* [Exercise inputs]:
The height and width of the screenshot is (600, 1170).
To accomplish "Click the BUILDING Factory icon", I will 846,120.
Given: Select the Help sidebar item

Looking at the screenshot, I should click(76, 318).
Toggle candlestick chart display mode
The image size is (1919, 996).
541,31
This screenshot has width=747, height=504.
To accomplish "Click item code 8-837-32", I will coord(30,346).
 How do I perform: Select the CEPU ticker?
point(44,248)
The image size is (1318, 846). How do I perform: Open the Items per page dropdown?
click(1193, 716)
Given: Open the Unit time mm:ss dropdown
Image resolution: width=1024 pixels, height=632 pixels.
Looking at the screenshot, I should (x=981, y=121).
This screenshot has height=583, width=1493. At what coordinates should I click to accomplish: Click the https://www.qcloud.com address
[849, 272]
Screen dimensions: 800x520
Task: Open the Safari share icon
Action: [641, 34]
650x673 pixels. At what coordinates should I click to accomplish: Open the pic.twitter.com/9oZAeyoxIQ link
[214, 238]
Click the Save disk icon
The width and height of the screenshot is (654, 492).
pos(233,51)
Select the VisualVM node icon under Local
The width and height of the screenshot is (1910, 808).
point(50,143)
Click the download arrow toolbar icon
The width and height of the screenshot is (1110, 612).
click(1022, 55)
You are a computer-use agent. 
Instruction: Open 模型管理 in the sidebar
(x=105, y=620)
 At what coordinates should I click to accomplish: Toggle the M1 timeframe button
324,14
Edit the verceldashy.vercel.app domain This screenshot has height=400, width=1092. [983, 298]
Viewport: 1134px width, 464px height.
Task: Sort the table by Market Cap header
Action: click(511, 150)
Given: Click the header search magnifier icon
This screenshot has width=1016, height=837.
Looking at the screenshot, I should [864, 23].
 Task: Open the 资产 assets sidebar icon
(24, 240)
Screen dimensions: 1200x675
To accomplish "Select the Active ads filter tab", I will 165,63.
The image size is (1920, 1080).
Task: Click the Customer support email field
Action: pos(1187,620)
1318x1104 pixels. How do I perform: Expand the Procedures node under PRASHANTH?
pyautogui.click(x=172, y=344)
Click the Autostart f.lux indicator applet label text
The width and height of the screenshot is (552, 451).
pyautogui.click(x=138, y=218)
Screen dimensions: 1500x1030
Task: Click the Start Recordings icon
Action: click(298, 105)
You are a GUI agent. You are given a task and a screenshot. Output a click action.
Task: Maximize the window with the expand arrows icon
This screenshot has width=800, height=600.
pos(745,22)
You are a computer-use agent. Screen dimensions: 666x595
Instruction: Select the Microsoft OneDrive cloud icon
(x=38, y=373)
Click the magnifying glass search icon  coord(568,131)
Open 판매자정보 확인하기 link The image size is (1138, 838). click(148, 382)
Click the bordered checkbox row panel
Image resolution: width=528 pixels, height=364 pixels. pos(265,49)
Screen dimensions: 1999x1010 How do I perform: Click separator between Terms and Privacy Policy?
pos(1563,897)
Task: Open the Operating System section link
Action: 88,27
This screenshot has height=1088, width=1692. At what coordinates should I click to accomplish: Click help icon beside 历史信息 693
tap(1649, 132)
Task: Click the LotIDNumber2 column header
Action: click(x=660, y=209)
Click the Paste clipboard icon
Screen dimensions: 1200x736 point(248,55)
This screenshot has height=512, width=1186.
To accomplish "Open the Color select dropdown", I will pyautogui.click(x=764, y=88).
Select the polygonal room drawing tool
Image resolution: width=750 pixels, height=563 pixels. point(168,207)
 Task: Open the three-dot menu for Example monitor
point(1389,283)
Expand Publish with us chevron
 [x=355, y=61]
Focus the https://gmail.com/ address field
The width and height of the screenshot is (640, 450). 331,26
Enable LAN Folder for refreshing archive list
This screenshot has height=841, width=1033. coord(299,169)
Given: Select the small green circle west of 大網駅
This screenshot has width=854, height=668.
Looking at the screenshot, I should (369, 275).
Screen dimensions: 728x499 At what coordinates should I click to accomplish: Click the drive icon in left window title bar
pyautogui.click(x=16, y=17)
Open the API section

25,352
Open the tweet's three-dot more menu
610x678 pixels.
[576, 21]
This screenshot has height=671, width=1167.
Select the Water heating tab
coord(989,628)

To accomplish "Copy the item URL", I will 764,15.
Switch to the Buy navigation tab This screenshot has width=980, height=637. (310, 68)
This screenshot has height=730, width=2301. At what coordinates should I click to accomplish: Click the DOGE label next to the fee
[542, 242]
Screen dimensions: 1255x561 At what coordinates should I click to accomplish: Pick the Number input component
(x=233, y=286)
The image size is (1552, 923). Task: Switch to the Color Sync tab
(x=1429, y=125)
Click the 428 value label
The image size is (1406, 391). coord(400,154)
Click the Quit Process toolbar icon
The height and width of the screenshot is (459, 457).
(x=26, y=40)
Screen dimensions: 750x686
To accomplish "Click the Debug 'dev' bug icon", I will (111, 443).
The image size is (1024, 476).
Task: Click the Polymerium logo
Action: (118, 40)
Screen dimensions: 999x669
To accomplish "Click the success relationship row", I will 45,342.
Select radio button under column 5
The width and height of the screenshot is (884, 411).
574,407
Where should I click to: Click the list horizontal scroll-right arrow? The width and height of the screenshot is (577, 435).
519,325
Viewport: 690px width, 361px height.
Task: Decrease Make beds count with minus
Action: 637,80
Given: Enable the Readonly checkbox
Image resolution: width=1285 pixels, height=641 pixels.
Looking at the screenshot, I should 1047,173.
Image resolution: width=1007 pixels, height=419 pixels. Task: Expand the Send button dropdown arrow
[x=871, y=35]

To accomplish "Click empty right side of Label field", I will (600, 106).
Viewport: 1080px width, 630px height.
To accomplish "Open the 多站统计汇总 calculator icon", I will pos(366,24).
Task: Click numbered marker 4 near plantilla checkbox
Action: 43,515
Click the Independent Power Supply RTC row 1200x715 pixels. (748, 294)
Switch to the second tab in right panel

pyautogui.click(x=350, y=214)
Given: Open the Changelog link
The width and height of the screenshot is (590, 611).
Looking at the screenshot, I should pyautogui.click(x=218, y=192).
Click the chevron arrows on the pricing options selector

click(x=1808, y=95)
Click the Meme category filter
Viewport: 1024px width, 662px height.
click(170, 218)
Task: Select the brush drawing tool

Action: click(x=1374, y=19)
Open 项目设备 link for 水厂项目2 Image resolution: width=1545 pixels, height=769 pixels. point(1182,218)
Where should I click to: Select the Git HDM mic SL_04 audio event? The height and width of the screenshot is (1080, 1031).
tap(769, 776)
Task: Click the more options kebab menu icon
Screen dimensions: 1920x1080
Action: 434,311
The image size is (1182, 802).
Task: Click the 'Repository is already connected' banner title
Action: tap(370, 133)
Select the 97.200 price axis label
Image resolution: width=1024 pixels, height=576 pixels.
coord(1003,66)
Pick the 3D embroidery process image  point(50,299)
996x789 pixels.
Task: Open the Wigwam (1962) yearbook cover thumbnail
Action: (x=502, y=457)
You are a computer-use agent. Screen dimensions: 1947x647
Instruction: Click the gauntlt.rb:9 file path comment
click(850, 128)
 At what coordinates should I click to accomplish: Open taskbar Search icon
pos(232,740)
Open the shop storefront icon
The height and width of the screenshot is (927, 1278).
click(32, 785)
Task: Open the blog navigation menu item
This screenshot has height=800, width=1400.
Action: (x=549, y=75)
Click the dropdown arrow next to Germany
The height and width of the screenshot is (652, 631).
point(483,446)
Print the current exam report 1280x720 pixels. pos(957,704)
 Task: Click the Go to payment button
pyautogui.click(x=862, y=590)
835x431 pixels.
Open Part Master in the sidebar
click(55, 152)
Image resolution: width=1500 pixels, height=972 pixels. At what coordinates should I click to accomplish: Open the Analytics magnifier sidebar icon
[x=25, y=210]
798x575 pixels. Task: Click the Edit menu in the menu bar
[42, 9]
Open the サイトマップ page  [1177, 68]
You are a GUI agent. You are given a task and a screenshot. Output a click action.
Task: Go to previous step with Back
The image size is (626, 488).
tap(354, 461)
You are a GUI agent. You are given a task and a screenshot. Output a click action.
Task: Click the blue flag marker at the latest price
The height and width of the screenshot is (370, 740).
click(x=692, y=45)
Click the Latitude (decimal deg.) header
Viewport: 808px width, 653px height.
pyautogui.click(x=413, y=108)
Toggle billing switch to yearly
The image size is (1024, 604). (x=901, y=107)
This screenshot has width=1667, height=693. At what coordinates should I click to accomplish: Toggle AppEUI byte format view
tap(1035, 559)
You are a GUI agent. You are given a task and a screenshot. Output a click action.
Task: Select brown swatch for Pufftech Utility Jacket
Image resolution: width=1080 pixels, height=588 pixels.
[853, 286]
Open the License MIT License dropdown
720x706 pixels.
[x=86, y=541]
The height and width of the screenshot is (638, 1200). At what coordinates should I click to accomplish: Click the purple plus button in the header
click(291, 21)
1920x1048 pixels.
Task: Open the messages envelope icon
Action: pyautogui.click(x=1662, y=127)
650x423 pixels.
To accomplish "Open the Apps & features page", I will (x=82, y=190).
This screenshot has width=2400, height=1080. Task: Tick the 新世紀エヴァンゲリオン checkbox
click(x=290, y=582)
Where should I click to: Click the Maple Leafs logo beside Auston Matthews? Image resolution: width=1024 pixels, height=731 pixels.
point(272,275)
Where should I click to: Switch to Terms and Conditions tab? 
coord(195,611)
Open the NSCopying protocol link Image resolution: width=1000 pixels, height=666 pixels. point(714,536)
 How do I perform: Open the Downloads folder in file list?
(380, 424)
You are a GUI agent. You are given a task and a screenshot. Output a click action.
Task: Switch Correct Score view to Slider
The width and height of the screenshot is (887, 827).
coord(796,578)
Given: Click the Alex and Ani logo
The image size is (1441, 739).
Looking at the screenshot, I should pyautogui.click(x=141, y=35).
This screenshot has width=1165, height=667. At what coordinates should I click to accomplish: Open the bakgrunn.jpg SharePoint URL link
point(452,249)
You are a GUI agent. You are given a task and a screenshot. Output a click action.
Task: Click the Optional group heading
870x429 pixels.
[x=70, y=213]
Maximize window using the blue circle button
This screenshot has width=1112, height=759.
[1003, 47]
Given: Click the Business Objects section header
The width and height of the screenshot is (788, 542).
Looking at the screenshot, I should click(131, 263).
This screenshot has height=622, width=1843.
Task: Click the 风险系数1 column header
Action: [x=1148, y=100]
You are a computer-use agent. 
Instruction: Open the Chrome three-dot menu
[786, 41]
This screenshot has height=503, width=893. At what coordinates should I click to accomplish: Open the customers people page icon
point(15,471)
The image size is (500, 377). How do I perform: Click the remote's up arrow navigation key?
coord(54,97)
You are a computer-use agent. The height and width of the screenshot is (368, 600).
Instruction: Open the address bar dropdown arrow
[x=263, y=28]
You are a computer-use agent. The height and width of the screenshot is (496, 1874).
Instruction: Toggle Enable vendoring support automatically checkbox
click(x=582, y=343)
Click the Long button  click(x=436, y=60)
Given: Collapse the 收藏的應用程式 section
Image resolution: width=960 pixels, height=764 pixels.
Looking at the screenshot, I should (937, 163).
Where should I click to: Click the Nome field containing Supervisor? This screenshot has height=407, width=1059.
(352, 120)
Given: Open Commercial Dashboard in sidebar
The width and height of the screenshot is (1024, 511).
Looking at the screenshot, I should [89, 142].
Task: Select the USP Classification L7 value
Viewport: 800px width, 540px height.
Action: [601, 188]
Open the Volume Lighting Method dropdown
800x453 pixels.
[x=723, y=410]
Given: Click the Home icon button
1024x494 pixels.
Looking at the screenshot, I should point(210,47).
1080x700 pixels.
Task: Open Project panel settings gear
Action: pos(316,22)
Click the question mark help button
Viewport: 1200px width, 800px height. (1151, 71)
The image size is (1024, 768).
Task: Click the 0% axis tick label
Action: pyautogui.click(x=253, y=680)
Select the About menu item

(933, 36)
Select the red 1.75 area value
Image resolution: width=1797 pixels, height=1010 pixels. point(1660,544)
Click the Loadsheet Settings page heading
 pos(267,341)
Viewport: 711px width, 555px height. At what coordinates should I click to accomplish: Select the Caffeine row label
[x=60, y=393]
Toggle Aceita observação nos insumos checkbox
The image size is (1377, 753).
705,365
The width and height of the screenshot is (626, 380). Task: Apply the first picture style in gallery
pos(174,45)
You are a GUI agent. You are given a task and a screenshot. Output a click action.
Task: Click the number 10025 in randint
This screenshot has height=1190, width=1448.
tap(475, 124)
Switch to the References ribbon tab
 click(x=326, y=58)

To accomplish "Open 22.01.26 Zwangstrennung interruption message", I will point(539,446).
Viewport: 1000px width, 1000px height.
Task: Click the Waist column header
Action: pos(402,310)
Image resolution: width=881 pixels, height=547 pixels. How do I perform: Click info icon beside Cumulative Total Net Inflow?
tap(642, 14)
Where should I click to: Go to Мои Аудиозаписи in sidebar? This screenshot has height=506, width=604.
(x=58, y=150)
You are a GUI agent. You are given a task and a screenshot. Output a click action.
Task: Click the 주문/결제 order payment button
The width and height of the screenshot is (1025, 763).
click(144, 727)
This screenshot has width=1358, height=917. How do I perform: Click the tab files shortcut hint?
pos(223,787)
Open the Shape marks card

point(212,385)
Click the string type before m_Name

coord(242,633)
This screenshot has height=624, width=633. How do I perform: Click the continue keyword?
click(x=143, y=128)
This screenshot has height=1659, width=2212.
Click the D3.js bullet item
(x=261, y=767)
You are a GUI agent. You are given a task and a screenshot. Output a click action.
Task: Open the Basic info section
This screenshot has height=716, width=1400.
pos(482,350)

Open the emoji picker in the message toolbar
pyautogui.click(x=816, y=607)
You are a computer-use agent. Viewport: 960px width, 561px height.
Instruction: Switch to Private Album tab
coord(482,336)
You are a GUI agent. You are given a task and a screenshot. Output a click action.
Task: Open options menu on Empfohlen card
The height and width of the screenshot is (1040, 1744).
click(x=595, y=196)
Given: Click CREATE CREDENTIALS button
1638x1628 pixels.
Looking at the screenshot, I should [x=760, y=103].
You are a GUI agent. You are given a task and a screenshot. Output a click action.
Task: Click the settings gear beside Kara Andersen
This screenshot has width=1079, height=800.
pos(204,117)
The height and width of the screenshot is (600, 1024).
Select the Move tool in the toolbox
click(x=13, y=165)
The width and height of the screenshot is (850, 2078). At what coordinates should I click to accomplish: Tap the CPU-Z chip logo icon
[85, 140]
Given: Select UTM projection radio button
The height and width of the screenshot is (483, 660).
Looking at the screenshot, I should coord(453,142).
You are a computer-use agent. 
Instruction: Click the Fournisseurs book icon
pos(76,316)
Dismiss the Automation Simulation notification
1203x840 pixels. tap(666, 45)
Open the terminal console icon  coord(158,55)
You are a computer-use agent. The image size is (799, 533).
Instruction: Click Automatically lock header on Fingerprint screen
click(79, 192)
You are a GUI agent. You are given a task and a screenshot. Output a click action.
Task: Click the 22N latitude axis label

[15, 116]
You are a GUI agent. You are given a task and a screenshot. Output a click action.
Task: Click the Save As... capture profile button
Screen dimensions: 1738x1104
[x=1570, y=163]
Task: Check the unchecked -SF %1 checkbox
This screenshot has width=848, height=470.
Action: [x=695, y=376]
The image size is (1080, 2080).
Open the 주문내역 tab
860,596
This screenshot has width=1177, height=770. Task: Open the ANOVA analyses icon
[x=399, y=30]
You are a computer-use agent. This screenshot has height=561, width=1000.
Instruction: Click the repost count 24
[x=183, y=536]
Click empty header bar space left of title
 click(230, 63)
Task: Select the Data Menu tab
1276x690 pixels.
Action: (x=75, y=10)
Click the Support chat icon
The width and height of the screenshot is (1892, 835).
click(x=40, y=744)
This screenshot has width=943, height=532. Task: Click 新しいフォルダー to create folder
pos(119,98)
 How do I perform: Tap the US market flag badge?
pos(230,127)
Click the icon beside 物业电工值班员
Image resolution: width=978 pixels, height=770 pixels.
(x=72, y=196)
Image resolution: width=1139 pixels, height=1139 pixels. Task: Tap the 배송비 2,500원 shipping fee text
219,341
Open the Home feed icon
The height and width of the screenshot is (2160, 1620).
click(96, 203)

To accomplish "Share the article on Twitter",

* [About this exercise]:
Above are some records; copy exactly the lines from the one with "Switch to the second tab in right panel" through the one with "Task: Click the more options kebab menu icon", both included, and no others.

* [Task output]:
Switch to the second tab in right panel

pyautogui.click(x=350, y=214)
Given: Open the Changelog link
The width and height of the screenshot is (590, 611).
Looking at the screenshot, I should pyautogui.click(x=218, y=192).
Click the chevron arrows on the pricing options selector

click(x=1808, y=95)
Click the Meme category filter
Viewport: 1024px width, 662px height.
click(170, 218)
Task: Select the brush drawing tool

Action: click(x=1374, y=19)
Open 项目设备 link for 水厂项目2 Image resolution: width=1545 pixels, height=769 pixels. point(1182,218)
Where should I click to: Select the Git HDM mic SL_04 audio event? The height and width of the screenshot is (1080, 1031).
tap(769, 776)
Task: Click the more options kebab menu icon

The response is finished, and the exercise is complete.